Anyone getting an injection from a multiple use vial needs to know how it can happen:

A clean syringe is used to draw sedative from a vial.

  • It is then given to a patient previously infected with the hepatitis C virus (HCV). Backflow into the syringe contaminates it with HCV.
  • The needle is replaced but the syringe is reused to draw additional sedative from the same vial for the same patient contaminating the vial with HCV.
  • A clean needle and syringe are used for a second patient but the contaminated vial is reused. Subsequent patients are at risk for infection.

The Southern Nevada Health District has sent warnings to all patients who visited the clinic, the Endoscopy Center of Nevada. There is a chart in the warning showing the mode of infection.

The problems occurred March 2004 to last January. It is estimated about 40,000 patients visited the clinic.

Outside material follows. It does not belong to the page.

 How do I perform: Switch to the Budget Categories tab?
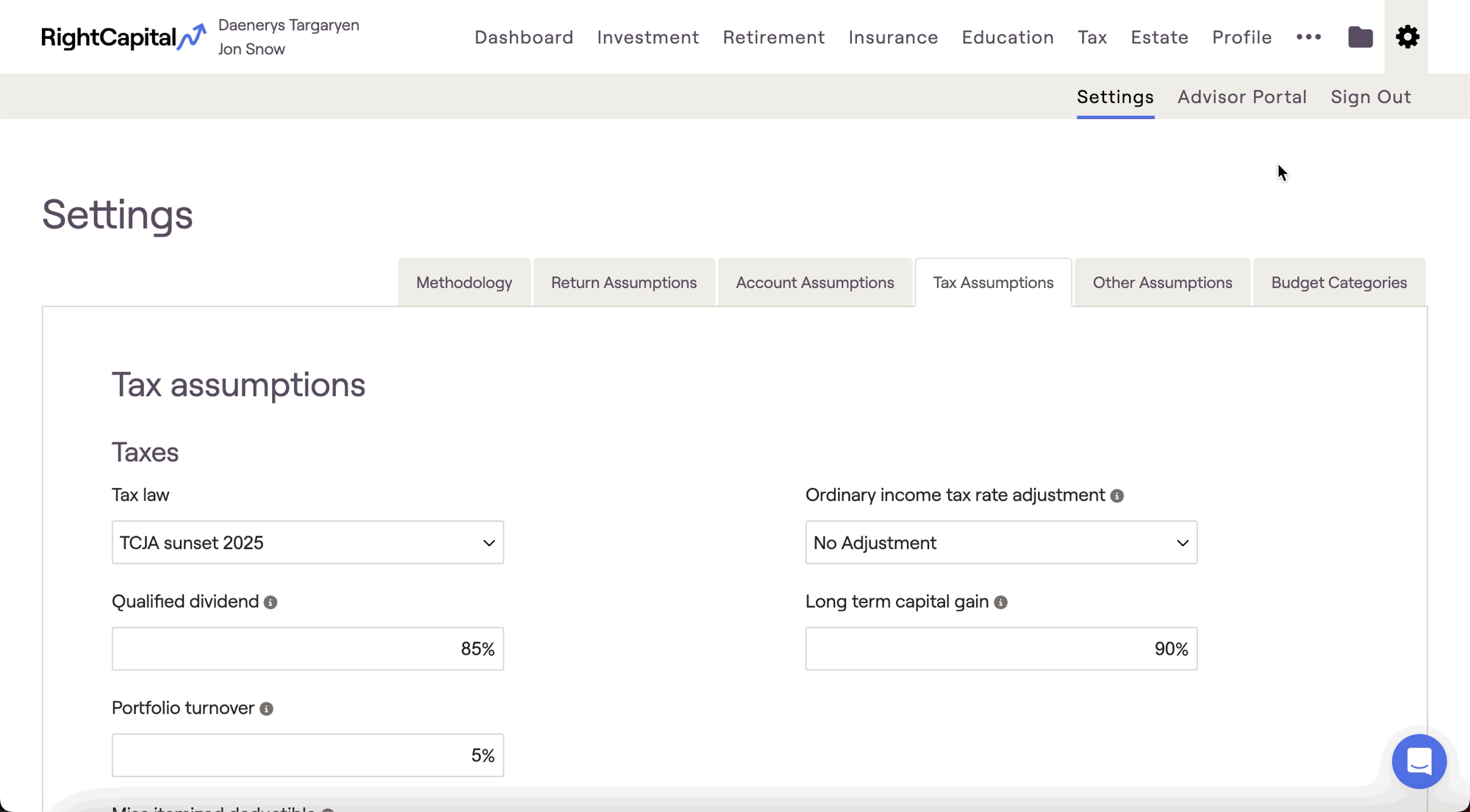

Brian Labus, senior epidemiologist at the district says this is the way they did things at the clinic. It’s the way they have always done things he tells the New York Times.

The blood borne disease, hepatitis C can remain dormant with no symptoms for many years even while it causes damage to the body. However liver damage, jaundice and fatigue are the symptoms. The disease is generally transmitted by sharing contaminated syringes.

Unsafe infection control is a growing public health problem as a mode to transmit HIV and hepatitis.

Of particular concern are the multi-dose vials common in many medications and vaccines to keep costs down by reducing waste. They are also more likely to spread contamination than single-dose vials.

In New York last year, Dr. Harvey Finkelstein, an anesthesiologist in Nassau County, told health officials that he would reuse a syringe to draw medications for patients from more than one vial. Blood backed up on the used syringe could enter a multi-dose vial, potentially spreading infection when that vial was used again.

In that case, state health officials had to notify more than 600 patients to be tested for hepatitis C.

And in 2002, an outbreak of hepatitis C in a Norman, Oklahoma pain clinic found at least 52 people were infected after a nurse used the same needle and syringe to give drugs to many patients.

Three cases of hepatitis C were traced to a New York City anesthesiologist in 2007 who administered pain medication in the same way.

The CDC reports that healthcare providers or anyone administering injections should never reuse a needle or syringe either from one patient to another or to withdraw medicine from a vial. Both needle and syringe are to be thrown away once they have been used. It is not safe just to change the needle and reuse the syringe.

A multi-dose vial should always have medication withdrawn with a clean syringe and needle.

Whenever possible, CDC recommends that single-use vials be used and that multi-dose vials of medication be assigned to a single patient to reduce the risk of disease transmission.